BANDA ACEH — Irpannusir menyampaikan usulan itu saat interupsi dalam sidang paripurna DPR Aceh, Senin, yang membahas laporan hasil pemeriksaan (LHP) BPK RI atas laporan keuangan Pemerintah Aceh tahun anggaran 2025. Ia mencontohkan, pada 2023 saja, pembayaran JKA senilai Rp400 miliar sempat ditunda, memicu protes masyarakat, hingga akhirnya dibayarkan pada anggaran perubahan.
Pergub Baru Pernah Picu Chaos
Belum lama ini, terbitnya Peraturan Gubernur (Pergub) Aceh Nomor 2 Tahun 2026 tentang JKA yang membatasi penerima jaminan juga memicu gelombang demonstrasi besar. "Baru sebentar saja evaluasi JKA terjadi keributan luar biasa, hampir chaos saat aksi demo," kata Irpannusir di hadapan pimpinan sidang.

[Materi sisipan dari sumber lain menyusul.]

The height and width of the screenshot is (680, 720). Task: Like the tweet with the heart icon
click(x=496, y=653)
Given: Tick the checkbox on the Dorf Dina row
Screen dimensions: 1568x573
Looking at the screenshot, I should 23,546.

Menurut politisi DPRA itu, sejak 2008 hingga 2026, Aceh telah menerima dana otsus lebih dari Rp112 triliun. Namun, dari sekian banyak program, hanya JKA yang benar-benar dirasakan langsung manfaatnya oleh seluruh lapisan masyarakat. "Dana JKA ini tidak boleh diganggu dan tidak boleh terganggu," tegasnya.
Skema Abadi ala Irwandi Yusuf
Irpannusir merujuk pada gagasan Gubernur Aceh periode 2007-2012, Irwandi Yusuf, yang sebelumnya pernah menawarkan skema penganggaran permanen untuk JKA. Ia menilai, periode kepemimpinan Gubernur Mualem saat ini menjadi momentum tepat untuk merealisasikan ide tersebut.

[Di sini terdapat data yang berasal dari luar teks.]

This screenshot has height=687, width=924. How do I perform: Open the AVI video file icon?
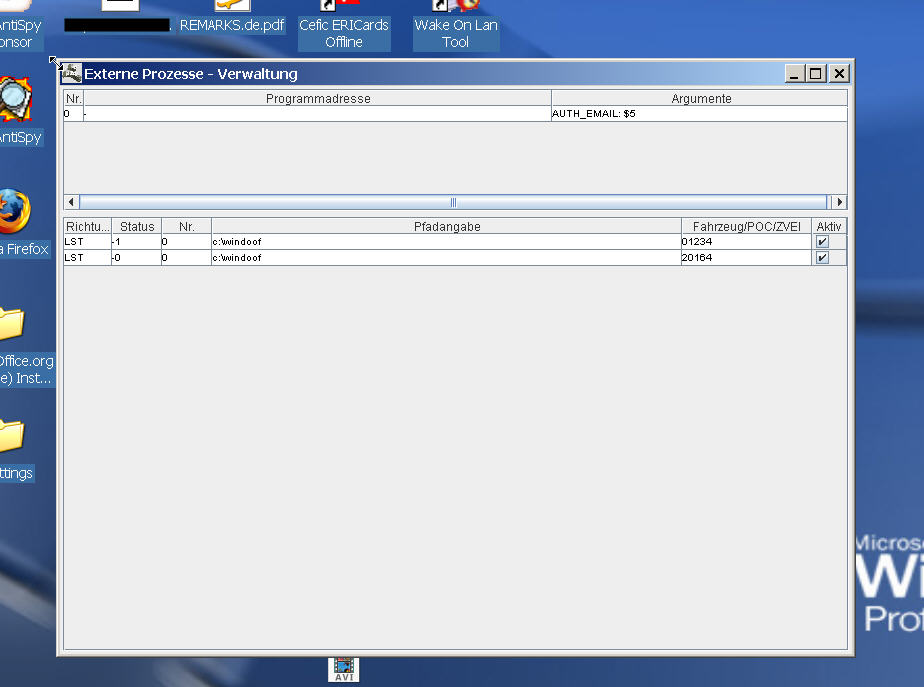tap(343, 668)
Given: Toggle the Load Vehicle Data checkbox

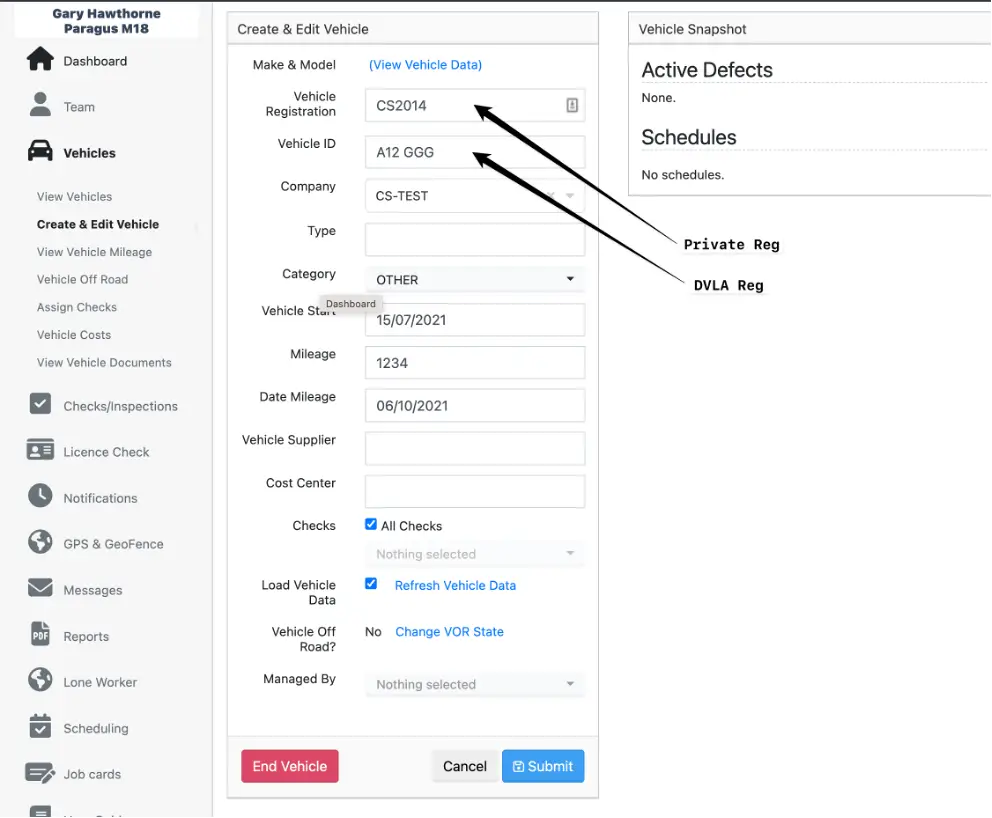Looking at the screenshot, I should (x=371, y=583).
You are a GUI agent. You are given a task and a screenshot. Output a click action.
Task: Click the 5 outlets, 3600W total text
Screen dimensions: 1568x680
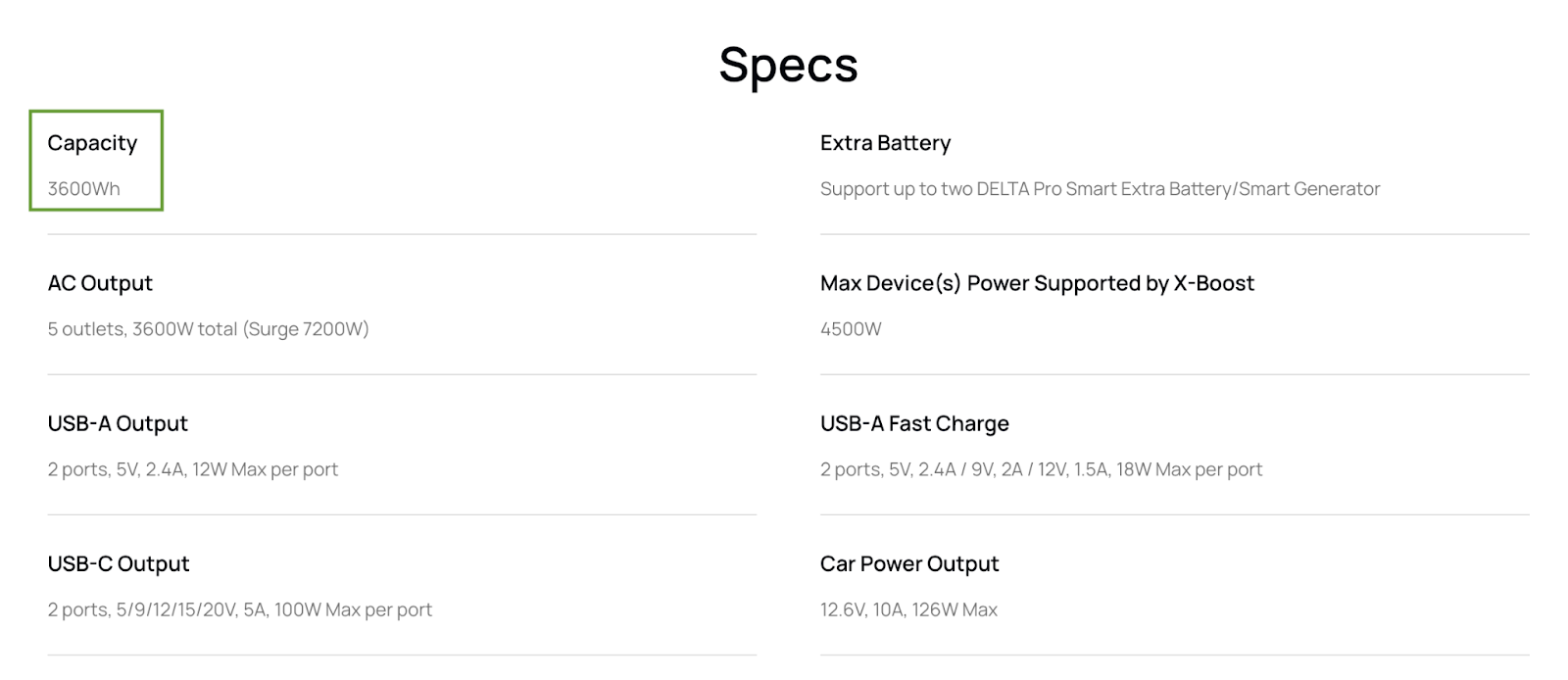click(208, 329)
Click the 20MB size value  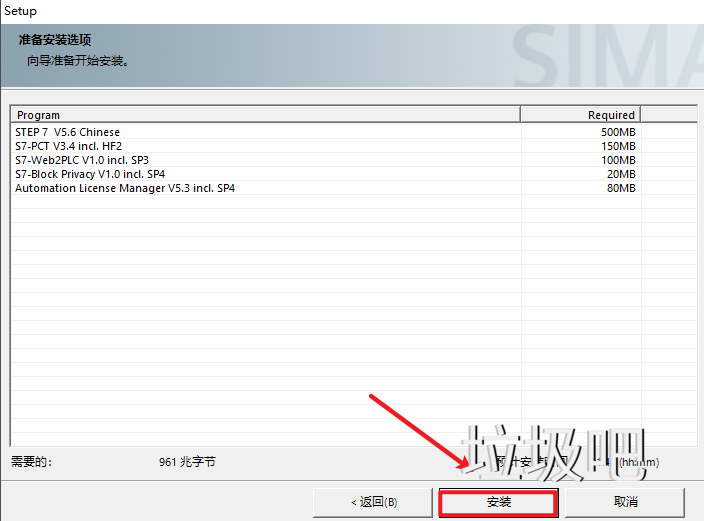tap(621, 174)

"Siapapun Gubernur Aceh ke depan, anggaran tersebut tidak bisa diganggu gugat lagi. Alangkah lebih baiknya di periode Mualem ini anggaran JKA dipermanenkan, sehingga sampai kiamat anggaran JKA tidak terganggu dan diganggu oleh siapapun," ujarnya.

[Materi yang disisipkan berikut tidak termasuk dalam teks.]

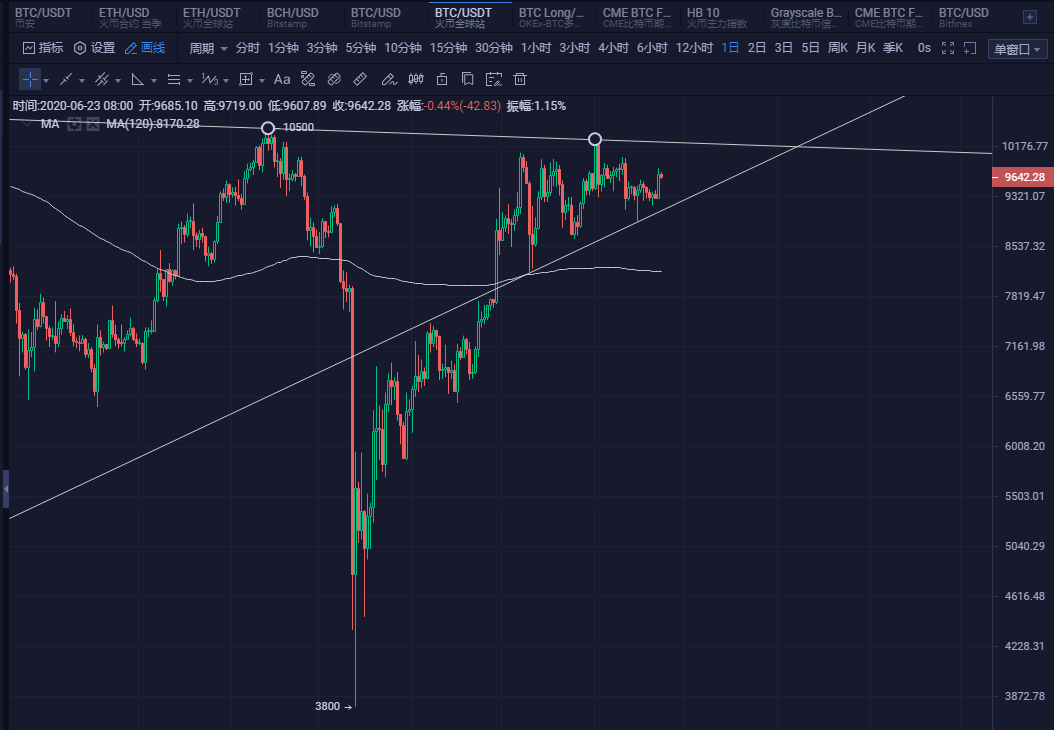Click the trash can to delete drawings

click(x=519, y=79)
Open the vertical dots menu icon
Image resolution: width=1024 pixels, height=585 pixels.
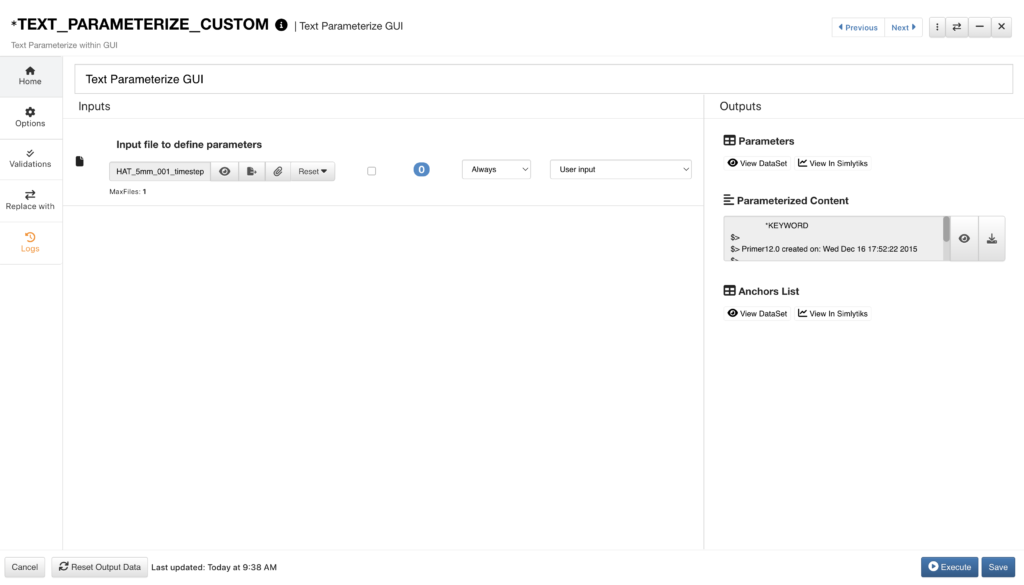point(936,26)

Nilai Anggaran Capai Rp1 Triliun per Tahun
Nilai anggaran JKA sendiri berkisar antara Rp800 miliar hingga Rp1 triliun per tahun. Dana ini digunakan untuk membiayai layanan kesehatan dasar bagi warga Aceh yang tidak tercover BPJS Kesehatan atau memiliki keterbatasan akses. Irpannusir menekankan bahwa JKA adalah hak dasar masyarakat, bukan sekadar program tambahan.
Sejauh ini, Pemerintah Aceh telah mencabut Pergub Nomor 2 Tahun 2026 yang kontroversial. Gubernur Mualem juga telah menyurati BPJS Kesehatan untuk membuka blokir kepesertaan JKA. Namun, tanpa jaminan anggaran yang abadi, Irpannusir khawatir masalah serupa akan terulang di masa depan.